SOURCE PASSAGE >>
Hospitals also need to be constructed with tight envelopes both inside and outside. Construction guides published by the Victorian government recommend testing isolation rooms for air tightness. Such rooms are used to keep the very ill and vulnerable from spreading or receiving life-threatening infections. As a result, doctors don’t want unfiltered air passing into and out of these rooms. Another reason is that tighter room envelopes afford the HVAC engineer greater confidence in their design, and the building operator more control of room pressures, temperatures, and humidity. This makes for more comfortable and healthy patients.
I recently had the opportunity to test a PCL3 (Physical Containment Level 3) laboratory for air tightness. These laboratories may handle dangerous pathogens, and safety protocols required that anything that I brought into the lab had to be disinfected by fumigation or destroyed by autoclave before leaving. These rooms are incredibly airtight. According to the Office of the Gene Technology Regulator, each should be tested every three years for air tightness and demonstrate that they leak less than a total of 20 litres/second at 200 Pascals. If you know about air tightness, you know these numbers are mind-blowingly small. Since I couldn’t bring a camera in to the facility, here is my recall of what the rooms looked like:
The rooms need to be this airtight obviously to keep nasties from escaping, but one might wonder if a person could suffocate in this room? The answer is probably yes, which is why there is plenty of ventilation and highly-tuned pressure control. The laboratory as a whole contains many rooms, and each is maintained at a specific pressure relative to each other, to maintain control over airflow patterns should primary levels of containment fail. If all else fails, each room is outfitted with fumigation ports to pump chlorine dioxide gas into the laboratory and annihilate everything inside. None of this would be possible without leak-proof rooms.

TASK DETAILS >>
Answer from the passage on airtight rooms:
1. Whose published construction guides recommend testing isolation rooms for air tightness?
2. How often should each PCL3 room be tested for air tightness, according to the Office of the Gene Technology Regulator?
3. What gas can the fumigation ports pump into the laboratory?

SOURCE DATA >>
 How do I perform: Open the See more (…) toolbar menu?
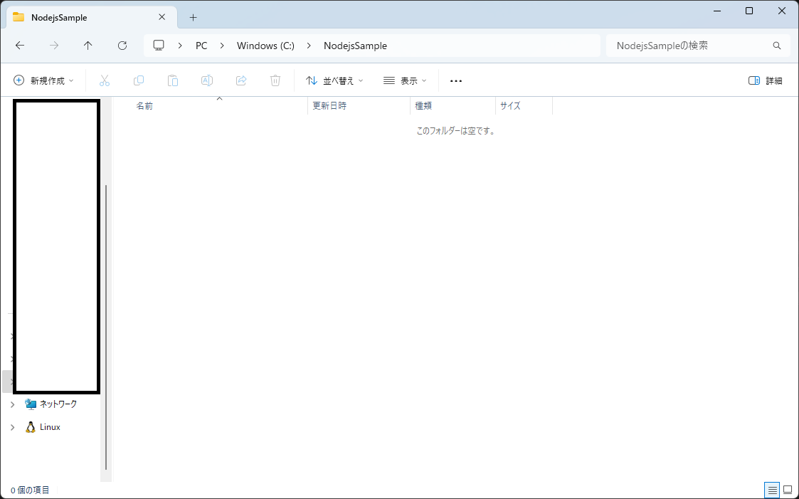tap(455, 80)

---

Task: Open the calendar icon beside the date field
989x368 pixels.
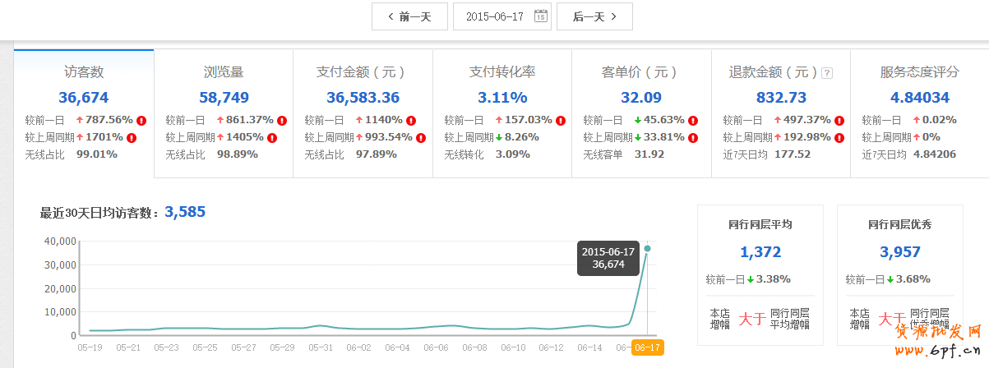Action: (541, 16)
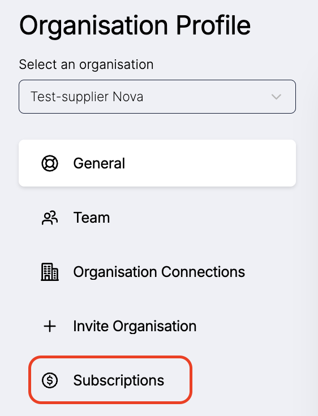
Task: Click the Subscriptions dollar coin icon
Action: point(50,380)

--

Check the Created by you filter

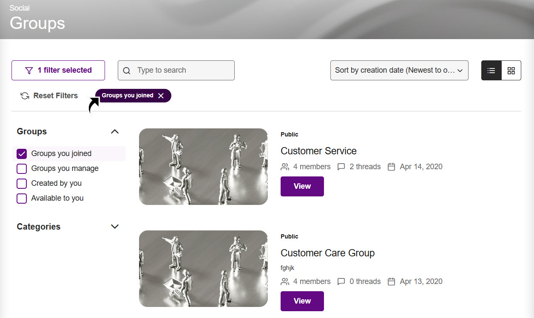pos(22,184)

ANSWER BOX >>
1. The Victorian government's
2. Every three years
3. Chlorine dioxide gas